- [DOCUMENT PASSAGE]

▬▬▬

Results Summary

What was the research about?

Chronic kidney disease, or CKD, occurs when the kidneys don’t work well to remove waste from the blood. Treatments include kidney transplant or dialysis, where a machine cleans the blood. Another option is supportive care, which focuses on managing symptoms without a transplant or dialysis.

In this study, the research team compared two ways to help patients and their care partners choose a treatment:

  • CKD education. Patients received printed and electronic copies of a CKD education pamphlet. They could also receive additional education on CKD in person or virtually. 
  • DART plus CKD education. Along with CKD education, patients received the Decision Aid for Renal Therapy, or DART. Decision aids help patients choose a treatment based on their preferences and goals for care. Within three months of their first visit, patients took 30–60 minutes to complete DART at home or in the clinic. DART had interactive videos about CKD, how to care for CKD, and making decisions about treatment. Patients entered their questions and care preferences into DART. Doctors received this information at patients’ next visits.

What were the results?

After three months, feelings of being conflicted about their treatment decision decreased more among patients who received DART than among patients who received CKD education alone.

The two groups didn’t differ in:

  • How much patients and care partners agreed on the goals of care
  • Patients’ skills and confidence to manage their CKD
  • How satisfied patients felt about their care

Patients and caregivers who received DART knew more about CKD than those who received CKD education alone. Patients who received DART were also more likely to be sure of their treatment preference than patients who received CKD education alone.

▬▬▬

- [STUDY QUESTIONS]
[1] Summarize the kidney disease study summary in two sentences.
[2] From the kidney disease study summary, list every measure on which the two groups did not differ.
[3] Translate this sentence from the kidney disease study summary into Spanish: "Decision aids help patients choose a treatment based on their preferences and goals for care."

- [EXTRACTED ENTRIES]
▬▬▬

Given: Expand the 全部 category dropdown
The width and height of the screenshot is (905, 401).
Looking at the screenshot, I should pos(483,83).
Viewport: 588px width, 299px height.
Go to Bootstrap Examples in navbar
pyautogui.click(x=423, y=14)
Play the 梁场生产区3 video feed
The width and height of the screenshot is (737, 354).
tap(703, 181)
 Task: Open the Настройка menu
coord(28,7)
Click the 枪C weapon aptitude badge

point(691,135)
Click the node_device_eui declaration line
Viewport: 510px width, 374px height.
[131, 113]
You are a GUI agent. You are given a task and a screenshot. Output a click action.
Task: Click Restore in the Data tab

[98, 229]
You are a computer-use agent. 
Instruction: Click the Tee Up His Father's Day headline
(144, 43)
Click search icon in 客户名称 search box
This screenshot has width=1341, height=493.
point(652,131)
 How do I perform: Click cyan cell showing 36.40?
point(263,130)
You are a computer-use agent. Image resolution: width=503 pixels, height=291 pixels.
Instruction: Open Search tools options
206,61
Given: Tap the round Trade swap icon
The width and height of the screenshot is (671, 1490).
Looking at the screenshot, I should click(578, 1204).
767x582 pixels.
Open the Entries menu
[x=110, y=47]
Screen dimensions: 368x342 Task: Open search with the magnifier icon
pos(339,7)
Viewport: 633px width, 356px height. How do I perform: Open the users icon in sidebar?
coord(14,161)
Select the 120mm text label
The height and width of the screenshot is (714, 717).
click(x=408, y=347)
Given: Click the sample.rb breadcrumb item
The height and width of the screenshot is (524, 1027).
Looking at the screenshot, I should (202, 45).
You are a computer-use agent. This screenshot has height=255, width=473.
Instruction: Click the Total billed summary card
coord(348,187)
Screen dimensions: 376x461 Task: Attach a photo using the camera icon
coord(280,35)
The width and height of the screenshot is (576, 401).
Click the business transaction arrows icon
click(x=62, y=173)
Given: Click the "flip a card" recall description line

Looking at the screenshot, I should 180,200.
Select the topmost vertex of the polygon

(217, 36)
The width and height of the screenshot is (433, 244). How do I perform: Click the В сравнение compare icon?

▬▬▬

- [RESPONSES TO THE TASKS]
[1] The research team compared two ways to help patients with chronic kidney disease and their care partners choose a treatment: CKD education alone, or CKD education plus the Decision Aid for Renal Therapy (DART). After three months, feelings of being conflicted about the treatment decision decreased more in the DART group, and patients who received DART knew more about CKD and were more likely to be sure of their treatment preference, though the groups didn't differ in agreement on care goals, self-management skills and confidence, or satisfaction with care.

[2]
- How much patients and care partners agreed on the goals of care
- Patients' skills and confidence to manage their CKD
- How satisfied patients felt about their care

[3] Las ayudas para la toma de decisiones ayudan a los pacientes a elegir un tratamiento según sus preferencias y sus objetivos de atención.